As such Khoo says she felt that their insuretech capability could be used to forge strategic tie-ups with underwriters from various potential countries.

“We felt that instead of using our technology just as an enabler, we could add it as one of the products on our shelves, which means now we have the opportunity to monetise our insuretech platform.

“By doing this we will be able to go beyond just airlines, beyond travel insurance and beyond conventional insurance,” she adds.

For starters, Tune Protect is focusing on marketing insurtech solutions, primarily into the Indonesian, Indochina and Middle Eastern markets.

Tune Protect has already signed a memorandum of agreement with PT Asuransi Buana Independent and the Association of Indonesian Tours and Travel Agencies (ASITA) East Java to give the latter exclusive rights to provide digital travel protection for ASITA East Java.

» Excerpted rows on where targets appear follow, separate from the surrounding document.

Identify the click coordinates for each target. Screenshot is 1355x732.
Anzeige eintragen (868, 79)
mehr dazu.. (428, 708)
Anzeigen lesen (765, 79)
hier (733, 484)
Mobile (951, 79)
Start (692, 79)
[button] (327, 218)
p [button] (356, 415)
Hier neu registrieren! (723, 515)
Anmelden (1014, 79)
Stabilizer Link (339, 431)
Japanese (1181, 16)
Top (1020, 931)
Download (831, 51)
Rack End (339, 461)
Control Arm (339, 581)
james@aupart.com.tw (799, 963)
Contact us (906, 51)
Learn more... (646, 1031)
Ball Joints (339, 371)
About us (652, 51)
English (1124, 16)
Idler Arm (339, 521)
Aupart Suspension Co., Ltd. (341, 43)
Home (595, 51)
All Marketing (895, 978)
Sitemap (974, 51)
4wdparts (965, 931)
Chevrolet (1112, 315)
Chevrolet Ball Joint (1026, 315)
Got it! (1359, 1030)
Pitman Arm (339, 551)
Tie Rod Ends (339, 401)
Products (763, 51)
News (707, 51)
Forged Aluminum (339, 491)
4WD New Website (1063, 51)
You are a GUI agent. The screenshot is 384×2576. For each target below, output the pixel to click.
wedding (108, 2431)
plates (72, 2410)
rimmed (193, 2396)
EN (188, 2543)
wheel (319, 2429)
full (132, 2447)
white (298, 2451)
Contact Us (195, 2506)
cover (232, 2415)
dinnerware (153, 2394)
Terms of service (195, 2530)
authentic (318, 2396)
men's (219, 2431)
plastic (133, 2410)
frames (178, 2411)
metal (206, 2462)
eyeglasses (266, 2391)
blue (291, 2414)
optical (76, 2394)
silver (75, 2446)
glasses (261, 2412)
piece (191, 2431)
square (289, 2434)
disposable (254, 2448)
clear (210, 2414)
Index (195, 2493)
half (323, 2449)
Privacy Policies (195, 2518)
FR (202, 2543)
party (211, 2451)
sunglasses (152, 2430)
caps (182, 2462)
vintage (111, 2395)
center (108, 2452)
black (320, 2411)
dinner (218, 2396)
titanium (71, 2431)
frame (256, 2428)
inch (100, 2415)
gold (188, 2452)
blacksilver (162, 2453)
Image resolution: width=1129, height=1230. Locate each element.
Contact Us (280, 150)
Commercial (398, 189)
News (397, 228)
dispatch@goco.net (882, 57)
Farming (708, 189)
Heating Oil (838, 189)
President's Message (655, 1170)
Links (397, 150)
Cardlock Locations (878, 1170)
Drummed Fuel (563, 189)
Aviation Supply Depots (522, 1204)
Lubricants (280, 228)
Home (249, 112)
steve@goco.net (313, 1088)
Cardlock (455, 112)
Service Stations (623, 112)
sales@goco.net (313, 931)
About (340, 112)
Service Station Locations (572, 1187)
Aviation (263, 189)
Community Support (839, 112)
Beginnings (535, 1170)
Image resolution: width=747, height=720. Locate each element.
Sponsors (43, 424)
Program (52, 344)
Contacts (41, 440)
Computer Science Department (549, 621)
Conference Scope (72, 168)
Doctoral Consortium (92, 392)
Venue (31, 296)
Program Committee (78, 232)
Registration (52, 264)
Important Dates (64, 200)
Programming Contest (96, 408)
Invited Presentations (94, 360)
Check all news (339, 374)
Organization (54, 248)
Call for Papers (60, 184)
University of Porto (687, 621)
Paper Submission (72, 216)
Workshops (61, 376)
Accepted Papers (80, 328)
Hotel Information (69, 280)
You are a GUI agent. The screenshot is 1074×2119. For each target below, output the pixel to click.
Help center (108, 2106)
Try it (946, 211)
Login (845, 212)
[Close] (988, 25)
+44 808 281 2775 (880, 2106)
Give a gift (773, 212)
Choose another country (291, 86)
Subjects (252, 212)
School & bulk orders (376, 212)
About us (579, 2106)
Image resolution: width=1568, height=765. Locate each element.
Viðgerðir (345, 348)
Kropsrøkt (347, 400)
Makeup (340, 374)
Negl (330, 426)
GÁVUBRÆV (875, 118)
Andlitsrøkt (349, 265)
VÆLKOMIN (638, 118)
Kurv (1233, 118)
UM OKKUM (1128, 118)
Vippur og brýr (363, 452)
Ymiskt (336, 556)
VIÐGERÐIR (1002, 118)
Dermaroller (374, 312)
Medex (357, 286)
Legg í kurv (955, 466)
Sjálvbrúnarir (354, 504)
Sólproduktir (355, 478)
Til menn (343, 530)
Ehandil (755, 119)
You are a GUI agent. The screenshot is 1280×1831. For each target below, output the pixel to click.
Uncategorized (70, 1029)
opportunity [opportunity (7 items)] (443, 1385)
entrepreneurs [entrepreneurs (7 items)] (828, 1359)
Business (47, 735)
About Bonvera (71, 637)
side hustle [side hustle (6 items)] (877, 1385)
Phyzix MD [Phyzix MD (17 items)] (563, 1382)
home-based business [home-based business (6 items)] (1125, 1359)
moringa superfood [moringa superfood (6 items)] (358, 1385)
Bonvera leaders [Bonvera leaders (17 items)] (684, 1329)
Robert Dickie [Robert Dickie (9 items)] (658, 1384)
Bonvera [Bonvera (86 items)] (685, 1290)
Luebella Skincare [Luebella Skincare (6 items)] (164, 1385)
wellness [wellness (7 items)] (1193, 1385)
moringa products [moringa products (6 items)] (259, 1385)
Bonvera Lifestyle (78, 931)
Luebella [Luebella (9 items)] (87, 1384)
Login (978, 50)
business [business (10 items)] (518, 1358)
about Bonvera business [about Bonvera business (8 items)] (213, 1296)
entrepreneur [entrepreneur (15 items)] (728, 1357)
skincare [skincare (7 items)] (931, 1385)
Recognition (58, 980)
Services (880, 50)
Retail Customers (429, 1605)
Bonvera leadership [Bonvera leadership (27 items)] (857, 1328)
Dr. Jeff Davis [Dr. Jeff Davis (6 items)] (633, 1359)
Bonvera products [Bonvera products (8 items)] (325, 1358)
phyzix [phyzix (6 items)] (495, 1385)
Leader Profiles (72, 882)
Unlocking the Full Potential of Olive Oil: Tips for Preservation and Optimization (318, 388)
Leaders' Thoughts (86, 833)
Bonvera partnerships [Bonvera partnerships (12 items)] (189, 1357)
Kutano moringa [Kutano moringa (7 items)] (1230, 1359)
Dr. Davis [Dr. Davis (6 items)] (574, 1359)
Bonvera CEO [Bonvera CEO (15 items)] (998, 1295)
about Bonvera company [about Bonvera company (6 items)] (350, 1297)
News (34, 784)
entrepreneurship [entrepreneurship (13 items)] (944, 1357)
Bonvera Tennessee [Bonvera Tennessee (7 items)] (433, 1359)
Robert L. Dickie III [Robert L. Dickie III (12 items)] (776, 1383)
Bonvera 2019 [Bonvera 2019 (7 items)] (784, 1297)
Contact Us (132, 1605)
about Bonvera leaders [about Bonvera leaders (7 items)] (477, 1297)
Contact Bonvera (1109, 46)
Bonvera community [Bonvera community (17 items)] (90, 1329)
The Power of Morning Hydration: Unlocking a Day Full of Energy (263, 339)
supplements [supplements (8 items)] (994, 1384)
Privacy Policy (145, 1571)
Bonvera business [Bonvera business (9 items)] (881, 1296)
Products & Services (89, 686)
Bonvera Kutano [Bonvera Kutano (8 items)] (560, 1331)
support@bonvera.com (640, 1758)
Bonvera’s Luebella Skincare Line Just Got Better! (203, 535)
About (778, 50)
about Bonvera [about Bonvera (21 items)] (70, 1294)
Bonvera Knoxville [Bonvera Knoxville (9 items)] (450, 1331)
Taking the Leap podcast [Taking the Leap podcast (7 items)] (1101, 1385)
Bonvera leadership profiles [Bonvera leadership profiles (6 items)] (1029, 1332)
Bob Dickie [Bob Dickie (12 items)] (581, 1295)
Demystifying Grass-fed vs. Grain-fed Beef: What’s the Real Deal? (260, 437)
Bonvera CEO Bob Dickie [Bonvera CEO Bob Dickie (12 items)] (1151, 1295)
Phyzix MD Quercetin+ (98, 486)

In doing so, Tune Protect hopes to achieve 42 million policies by 2022, which translates into an average of 14 million policies a year. It currently has 28,000 policies a day.

“Ultimately, this venture will be developed as a revenue stream of its own,” Khoo says.

She adds that Tune Protect will be rolling policies to cover for foreign workers and small and medium enterprises (SMEs).

“These are packages that covers the employees and their factory, for example, from incidents like accidents or fire.

“We find that SMEs might have insurances but it’s in bits and pieces. That’s why we are coming up with packages that provide one-stop solutions,” she says.

While they are working on these products in house, Khoo says she is constantly on the lookout for external partnerships.

“Every week, I meet startups founders to keep myself up to date on these things and see how we can turn what they have to offer into products, instead of just focusing on the run-of-the-mill fire and motor policies,” she adds.

It is this exposure and the ability to explore new frontiers that became the reason why Khoo joined Tune Protect.

“I took up this job because I want to do something different, and this is an organisation that allows you do that. If we never try new things, general insurance will be the same thing forever,” Khoo says.